The other day I was texting with a friend, asking how things were going after the birth of her second kid. She said, "You know, finding the new normal." Such a common phrase I hear from women and clients, and for each of you it's going to be a completely different transformation process.

When I think of 'the new normal' I immediately go to transformation - transformation of your body, your heart, mind, and a huge piece of your soul. My mom and my uncle were talking this morning about how challenging parenting is. After 40 plus years of parenting, they can laugh and still agree it's where shit gets real. 

Throughout July, I will do my best to give you some skills that help you as you make your own transformation - whether you're 2 months postpartum or 2 years. It's all growth to me. 

Here are 5 ways to help your body transform into your new normal:

1. Go slow and respect your body: If you're just coming out of the cave and returning to your routines, remember to move your body in ways that restore and nourish you. Go on small walks, that turn to long walks, that turn into runs, going back to the gym, or working with a trainer. Jump in slow to preserve your core and your pelvic muscles. I know you want to get after it, but your uterus and bladder want you to take it slow! 

2. Take your vitamins: Ditch the prenatal vitamins, they're really not doing that much for you anyway. To support your healing body, stick to the following supplements: DHA, vitamin D3, probiotics, magnesium or (Cal-Mag), zinc, and digestive enzymes. I know a prenatal seems easier, but it's easier and beneficial for your body to absorb the mentioned supplements. If you have questions or concerns, ask me, a naturopath, or functional medicine physician for help or explanation with vitamins that will be specific to your healing.
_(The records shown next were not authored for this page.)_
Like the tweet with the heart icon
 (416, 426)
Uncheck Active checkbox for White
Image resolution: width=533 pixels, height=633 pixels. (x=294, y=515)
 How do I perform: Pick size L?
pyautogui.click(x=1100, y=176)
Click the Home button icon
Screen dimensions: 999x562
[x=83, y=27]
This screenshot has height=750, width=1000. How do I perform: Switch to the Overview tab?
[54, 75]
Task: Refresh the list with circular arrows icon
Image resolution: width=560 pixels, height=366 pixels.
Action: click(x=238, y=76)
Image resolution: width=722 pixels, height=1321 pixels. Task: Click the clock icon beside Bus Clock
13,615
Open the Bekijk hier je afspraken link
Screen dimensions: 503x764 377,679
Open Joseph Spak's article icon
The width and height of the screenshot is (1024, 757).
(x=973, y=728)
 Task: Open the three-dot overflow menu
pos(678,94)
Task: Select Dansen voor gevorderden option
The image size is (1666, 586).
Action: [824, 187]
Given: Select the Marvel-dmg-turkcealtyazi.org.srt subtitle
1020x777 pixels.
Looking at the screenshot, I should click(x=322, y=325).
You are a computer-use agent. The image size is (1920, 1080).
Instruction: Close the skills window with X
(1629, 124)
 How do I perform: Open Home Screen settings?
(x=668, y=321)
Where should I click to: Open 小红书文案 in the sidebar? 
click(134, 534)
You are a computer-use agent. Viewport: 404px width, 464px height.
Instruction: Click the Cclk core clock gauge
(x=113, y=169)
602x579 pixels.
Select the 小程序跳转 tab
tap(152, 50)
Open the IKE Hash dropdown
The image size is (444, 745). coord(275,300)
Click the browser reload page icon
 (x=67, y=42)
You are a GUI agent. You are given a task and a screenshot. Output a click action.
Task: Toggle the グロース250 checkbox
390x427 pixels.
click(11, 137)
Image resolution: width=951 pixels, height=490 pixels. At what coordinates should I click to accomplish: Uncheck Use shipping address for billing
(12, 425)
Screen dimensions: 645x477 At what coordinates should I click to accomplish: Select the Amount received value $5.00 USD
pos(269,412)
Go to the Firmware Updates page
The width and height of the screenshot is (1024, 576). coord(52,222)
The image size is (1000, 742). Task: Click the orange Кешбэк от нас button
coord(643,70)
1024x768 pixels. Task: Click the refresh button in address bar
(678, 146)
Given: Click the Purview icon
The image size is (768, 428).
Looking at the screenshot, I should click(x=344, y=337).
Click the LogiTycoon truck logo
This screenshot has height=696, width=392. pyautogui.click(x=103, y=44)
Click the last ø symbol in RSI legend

3. Release stress hormones: take the information from #1 and then give your body some activity every day for at least 30 minutes.

4. Healing scar tissue: Scar tissue develops after a vaginal repair, c-section, or episiotomy. When scar tissue builds up, it blocks blood flow to the area that's been damaged and can expand beyond the wound causing all sorts of complications later on. To restore scar tissue, consult a physical or massage therapist. 

5. Sleep deprivation unit: Let's face it, sleep deprivation is a real bummer, for you and your partner. But never fear, you will sleep a full 8 hours again. Twokey practices that can help you during this crazy-making time: sleep when the baby sleeps and eating clean. 

Sleep when the baby sleeps is major! If you have two or three kids at home, enlist the help of a friend, your mom or MIL, nanny or babysitter especially in those early months so you can get extra rest. Your body needs the 15 minutes, even if your brain says, "LAUNDRY!" 

Eating clean calms the nervous system, helps you get better sleep, and keeps your digestion moving. It'll give you more energy, as well. If you have questions,shoot me an email.

Be patient with your body and love it deep as you walk through this transformation, and enter your new normal. Remember, you made a human, or two, or four!

Before I go I want to know, for those experienced momma's out there what helped your body heal and find your new normal? Tell us in the comments below. 

Take it easy as we move into the heart of summer, and as you adjust to your new normal. Loving you strong!